Più Pila per tutti, oggi al Giro-E. Ovviamente in senso ciclistico, quindi parliamo della tappa che gli intenditori ritengono la prima vera del Giro d’Italia 2026.
Benvenuti in Valle d’Aosta: arrivano le Alpi e il conseguente mitico tappone alpino a cinque stelle con traguardo in quota.
Da Aymavilles su a Pila per la frazione numero 11 del Giro-E Enel 2026. Una salita sola, oggi, ma lunga, dura, che ha assorbito quasi la metà dei 34 chilometri dell’intera tappa. Consola il pensiero che i professionisti della Corsa Rosa di chilometri ne faranno 133, e senza motori…
Giungere a Pila in sella a una bici è una soddisfazione seconda a nessuno, per chi ama lo sport dei pedali.

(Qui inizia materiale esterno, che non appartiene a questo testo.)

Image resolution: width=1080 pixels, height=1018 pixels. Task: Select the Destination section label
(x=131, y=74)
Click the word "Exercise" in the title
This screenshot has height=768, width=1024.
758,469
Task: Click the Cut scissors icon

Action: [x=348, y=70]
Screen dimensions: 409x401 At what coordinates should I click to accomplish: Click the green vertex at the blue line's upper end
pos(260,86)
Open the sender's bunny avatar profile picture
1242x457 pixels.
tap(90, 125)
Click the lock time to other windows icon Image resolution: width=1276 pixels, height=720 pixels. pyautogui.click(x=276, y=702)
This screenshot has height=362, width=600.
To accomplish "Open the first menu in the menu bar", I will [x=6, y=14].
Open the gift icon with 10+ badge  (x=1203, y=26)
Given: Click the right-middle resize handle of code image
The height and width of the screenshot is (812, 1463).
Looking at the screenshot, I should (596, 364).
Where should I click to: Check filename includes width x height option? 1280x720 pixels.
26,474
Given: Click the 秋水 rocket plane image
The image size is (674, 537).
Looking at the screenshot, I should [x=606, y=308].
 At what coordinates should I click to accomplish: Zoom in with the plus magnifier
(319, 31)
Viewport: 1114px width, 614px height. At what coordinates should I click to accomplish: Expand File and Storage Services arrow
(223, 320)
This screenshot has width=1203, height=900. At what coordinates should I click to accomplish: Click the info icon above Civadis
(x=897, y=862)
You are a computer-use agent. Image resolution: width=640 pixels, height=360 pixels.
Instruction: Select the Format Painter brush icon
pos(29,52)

Di fronte a cotanta maestosità, prima di tutto ciclistica, cosa aggiungere sulla città di partenza?
Per esempio, che ad Aymavilles c’è l’omonimo elegante castello rinascimentale dalle torri cilindriche, recentemente restaurato. In epoca romana qui passava la Via delle Gallie, strada fatta costruire da Augusto per collegare la Pianura Padana con la Gallia. Se la bici non ha il motore, conviene imboccare quella.
E di Pila che dire? Che è ben nota agli amanti delle due ruote, richiamati dal grande Pila Bike Park, struttura riconosciuta a livello internazionale, con tracciati che si sviluppano tra boschi e pendii aperti, cui si aggiungono aree dedicate a e-bike, cross country e apprendimento tecnico.
Piacevole anche la breve passeggiata fino al Lago Chamolé, circondato da pascoli d’alta quota e nei cui pressi si trova il Cristo di Chamolé, punto panoramico e simbolo… spirituale.